What about for*/set ?
#lang racket
(require racket/set)
(define (generate-powers lower upper)
(for*/set ([a (in-range lower (add1 upper))]
[b (in-range lower (add1 upper))])
(expt a b)))
(set-count (generate-powers 2 5))
(set-count (generate-powers 2 100))
Best regards, Maxim.
On 2012-04-17 21:01, Cristian Esquivias wrote:
I used Project Euler to try out new languages as well. Here was my
attempt at Problem 29 for reference.
(define (prob29 a b)
(set-count
(for*/fold
([nums (set)])
([i (in-range 2 (add1 a))]
[j (in-range 2 (add1 b))])
(values (set-add nums (expt i j))))))
- Cristian
On Tue, Apr 17, 2012 at 9:54 AM, Matthew Flatt<[email protected]> wrote:
Blindly refactoring the code, I'd use `for/fold' and add a `lst'
accumulator to `loop':
(define (euler29c)
; calculate 99^2 - duplicates
(- (sqr 99)
(for/sum ([d '(2 3 5 6 7 10)])
(let loop ([lst '()] [exp 1])
(if (> (expt d exp) 100)
(- (length lst) (length (remove-duplicates lst)))

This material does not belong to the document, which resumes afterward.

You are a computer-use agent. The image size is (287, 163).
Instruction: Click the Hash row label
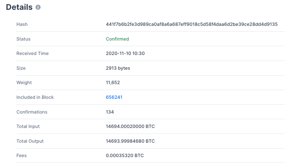[x=22, y=24]
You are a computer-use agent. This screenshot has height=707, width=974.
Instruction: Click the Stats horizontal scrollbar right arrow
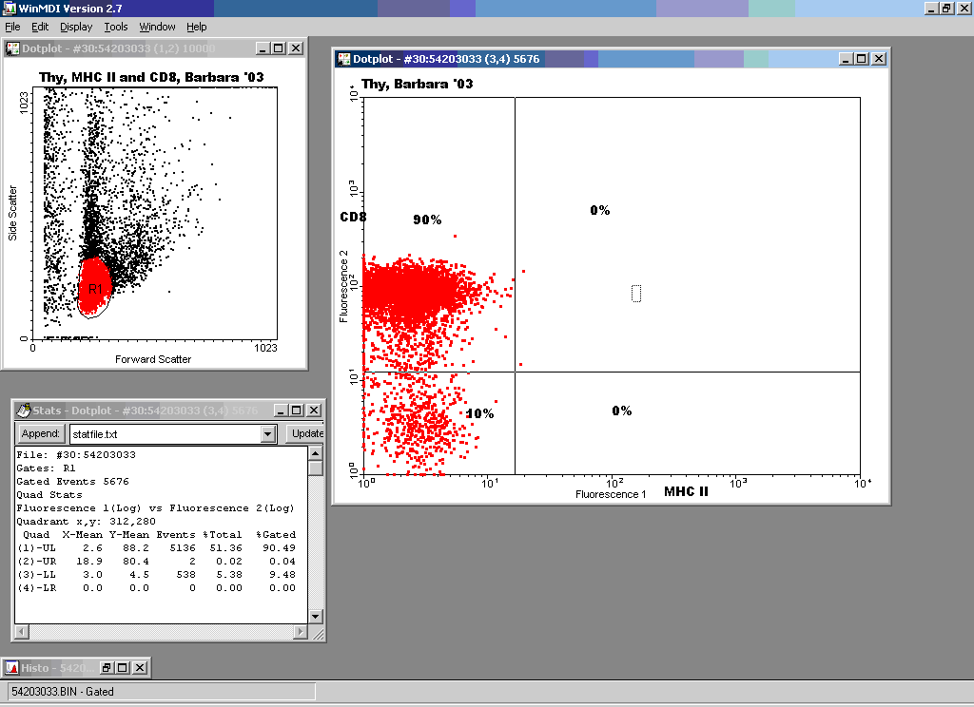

(loop (for/fold ([lst lst]) ([i (in-range 2 101)])
(cons (* i exp) lst))
(add1 exp)))))))
At Tue, 17 Apr 2012 09:45:50 -0700, Joe Gilray wrote:
Hi,
To continue our conversation about creating idiomatic Racket code, here is
some code I wrote last night to solve projecteuler.net problem #29:
(define (euler29a)
; calculate 99^2 - duplicates
(- (sqr 99)
(for/sum ([d '(2 3 5 6 7 10)])
(let ([lst '()])
(let loop ([exp 1])
(if (> (expt d exp) 100) (- (length lst) (length
(remove-duplicates lst)))
(begin
(for ([i (in-range 2 101)]) (set! lst (cons (* i
exp) lst)))
(loop (add1 exp)))))))))
It's fast (it avoids calculating a bunch of huge numbers), it gives the
correct answer, so what's not to love?!
Well, it starts off OK, but my eye stumbles over the following:
1) predeclaring lst and accessing it twice, related to each other
2) ugly single parameter named-let loop
3) ugly "begin" - not a big deal, but I just dislike when having to use
begin
4) use of set!
Here is a quick rewrite:
(define (euler29b)
; calculate 99^2 - duplicates
(- (sqr 99)
(for/sum ([d '(2 3 5 6 7 10)])
(let ([lst '()])
(do ([exp 1 (add1 exp)])
((> (expt d exp) 100) (- (length lst) (length
(remove-duplicates lst))))
(for ([i (in-range 2 101)]) (set! lst (cons (* i exp)
lst))))))))
It solves #2 and #3 above, but it is still fundamentally clunky.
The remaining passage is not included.